To simplify, don't track vac direction, and let operator simply be E, N, W, S, to move to one of the neighboring cells.

Use an A* search. Possible heuristics might be

h1(n) is the shortest Manhattan metric from n to a cell with an uncollected piece of dirt or, if there's no dirt left the shortest Manhattan metric to the home cell.

h2(n) is the sum of the Manhattan metrics to the cells that have uncollected dirt. I think you would include the Manhattan metric to the home cell in this sum as well.

(D) Polygon “Maze.”  This one needs Windows graphics, but uses a fairly simple search.

Solve problem 4.13 as a Windows program.  Perhaps use the Pop framework if you’ve had CS 160 with me, or maybe at least use the cPolygon2 class and cVector2 classes from there.  The virtue of the Pop framework is that it lets you use floating point values for the polygon vertices, which makes the algebra work better.

What I imagine here is a program that draws some standard polygons like in the book illo or perhaps has an ability to create a random scene with polygons.  It might be espeically nice if the polygons were long thin rectangles arranged to make a maze.

A start point S and an end point E are randomly selected (or optionally by user mouse click).  These points aren’t inside any polygon.  Your program does an A* search to find the shortest path that runs from S to E.  It is possible to prove that this path must be a series of line segments that runs from S to a polygon vertex (or to E, if possible) and then on to a succession of polygon vertices and eventually to E.  The one hard part of this (besides drawing the scene) is to write a BOOL Polygon::Blocks(Point p1, Point p2) that will return FALSE if and only if the line from p1 to p2 doesn’t cross any of the caller Polygon’s edges.

Program should probably allow user to randomize the polygon layout rather than working for only one.  But you can allow also to read polygons in from a file.

Hmwk 3 Search Tree.

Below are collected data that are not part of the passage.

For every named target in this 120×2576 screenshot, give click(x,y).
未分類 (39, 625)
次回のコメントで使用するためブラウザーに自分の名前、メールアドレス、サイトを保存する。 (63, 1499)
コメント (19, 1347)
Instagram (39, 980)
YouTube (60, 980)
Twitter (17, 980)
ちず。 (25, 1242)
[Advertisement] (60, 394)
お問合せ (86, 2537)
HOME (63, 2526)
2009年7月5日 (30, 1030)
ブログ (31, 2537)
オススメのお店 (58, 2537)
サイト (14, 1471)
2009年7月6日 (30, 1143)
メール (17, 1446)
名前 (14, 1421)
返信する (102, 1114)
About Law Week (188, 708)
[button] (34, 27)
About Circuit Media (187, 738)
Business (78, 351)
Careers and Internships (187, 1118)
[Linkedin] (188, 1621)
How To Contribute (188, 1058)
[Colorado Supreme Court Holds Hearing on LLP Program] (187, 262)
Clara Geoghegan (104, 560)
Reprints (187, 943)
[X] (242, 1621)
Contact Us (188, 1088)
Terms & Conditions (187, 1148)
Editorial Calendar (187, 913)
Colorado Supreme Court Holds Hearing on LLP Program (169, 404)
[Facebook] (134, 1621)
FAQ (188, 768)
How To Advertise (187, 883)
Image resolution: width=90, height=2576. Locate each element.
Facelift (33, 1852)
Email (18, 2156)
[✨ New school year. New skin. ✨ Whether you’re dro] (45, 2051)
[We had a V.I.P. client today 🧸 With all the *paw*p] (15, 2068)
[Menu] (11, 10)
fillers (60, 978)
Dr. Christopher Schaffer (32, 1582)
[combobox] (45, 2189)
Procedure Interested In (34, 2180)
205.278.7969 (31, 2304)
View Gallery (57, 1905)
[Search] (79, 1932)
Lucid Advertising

Due Tuesday April 9.

Here are some links to commercial Decision Tree software products. Look through the sites and see some of their example trees.

Take the Play Tennis cases I handed out in class and construct the most efficient Search Tree, doing the entropy calculations we describe in class, as in Section 18.4 or more informally as in Figure 18.6. Make a table or diagram showing your calculations, and draw a picture of the tree. (10 Points)

Hmwk 4 Neural Nets for Face Recognition. Due Thursday, April 28.

20 pts.

(Last updated Tue April 23, 2002, 12 noon ).

This example is taken from Tom Mitchell, Machine Learning, McGraw-Hill 1997.
We have taken Mitchell's Neural Networks for Face Recognition code, which is for a Unix environment, and have ported it to a Windows environment using Visual C++. The code itself was written for Mitchell by Jeff Shufelt of Carnegie Mellon University in Fall 1994. Rucker ported it to the Visual Studio/DOS envoronment, and then now-graduated SJSU student Chris Nojima worked on it, and now Rucker is working on it again.

To get the ported code and examples for Windows, download Rucker's file, make a directory called facenet on your hard drive and uncompress into your facenet directory. Then get the code files, and decompress into the facenet directory as well. The facenetsupport zip file won't change very often, but the facenetcode zip file is still being improved from time to time.

The Mitchell code trains a neural net to recognize features of faces that are stored in a very portable byte per pixel *.PGM format. So that you want to actually see what the faces look like, the SJSU facenet?.zip package includes the executable of a program called iview32.exe for viewing *.PGM files in Windows. This program is by Irfan Skiljan and is copyright to him. The complete Iview package can be obtained online from Irfan's website at the Technical University of Vienna. This is a very cool freeware program, and it's worthwhile eventually getting the whole thing. But for now you can get the viewer as part of the SJSU facenet?.zip download.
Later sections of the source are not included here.